>>

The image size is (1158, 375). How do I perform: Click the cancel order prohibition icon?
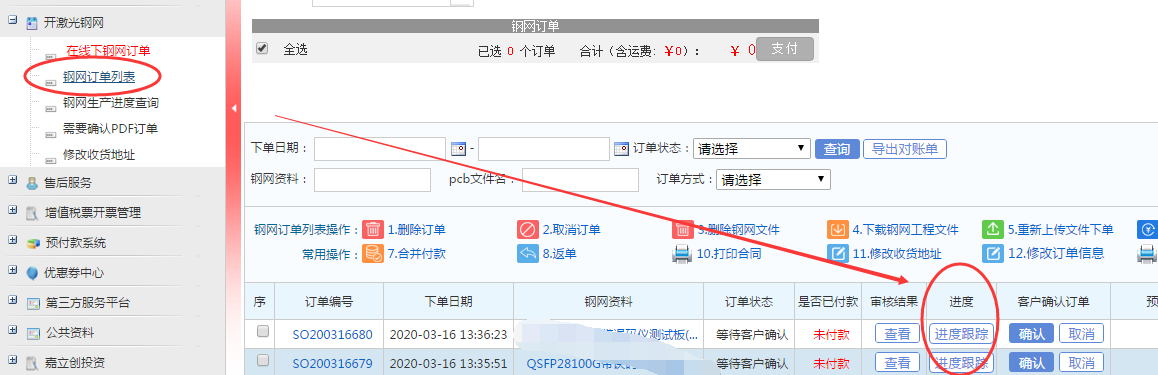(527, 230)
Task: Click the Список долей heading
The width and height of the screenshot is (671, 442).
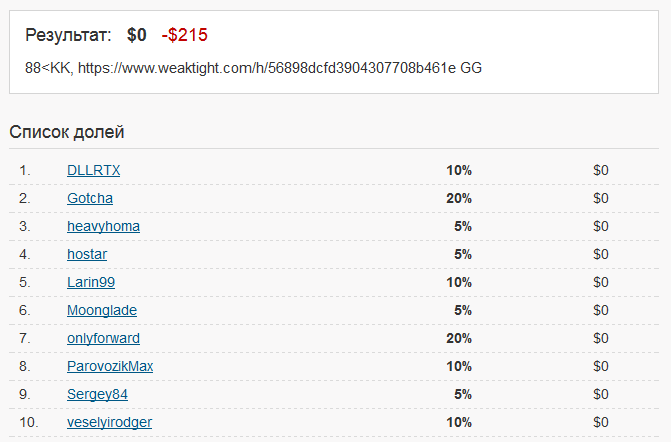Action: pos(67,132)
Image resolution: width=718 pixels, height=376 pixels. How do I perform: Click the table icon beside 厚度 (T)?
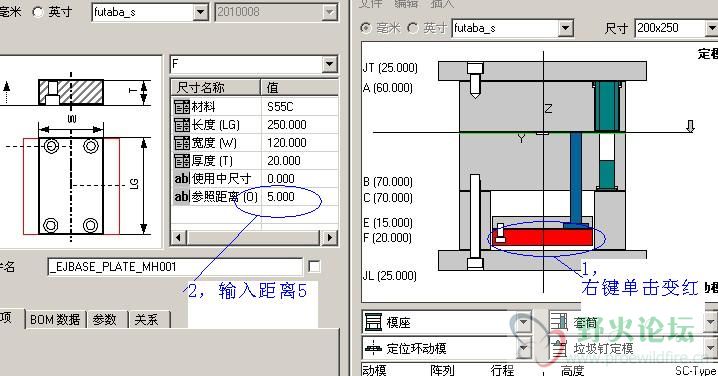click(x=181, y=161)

<<

» WORK TASK: Exclude the pictures and print the rest of the data exactly.

» TASK OUTPUT:
The image size is (1158, 375). How do I perform: Click the cancel order prohibition icon?
(527, 230)
Task: Click the Список долей heading
The width and height of the screenshot is (671, 442).
Action: pos(67,132)
Image resolution: width=718 pixels, height=376 pixels. How do I perform: Click the table icon beside 厚度 (T)?
click(x=181, y=161)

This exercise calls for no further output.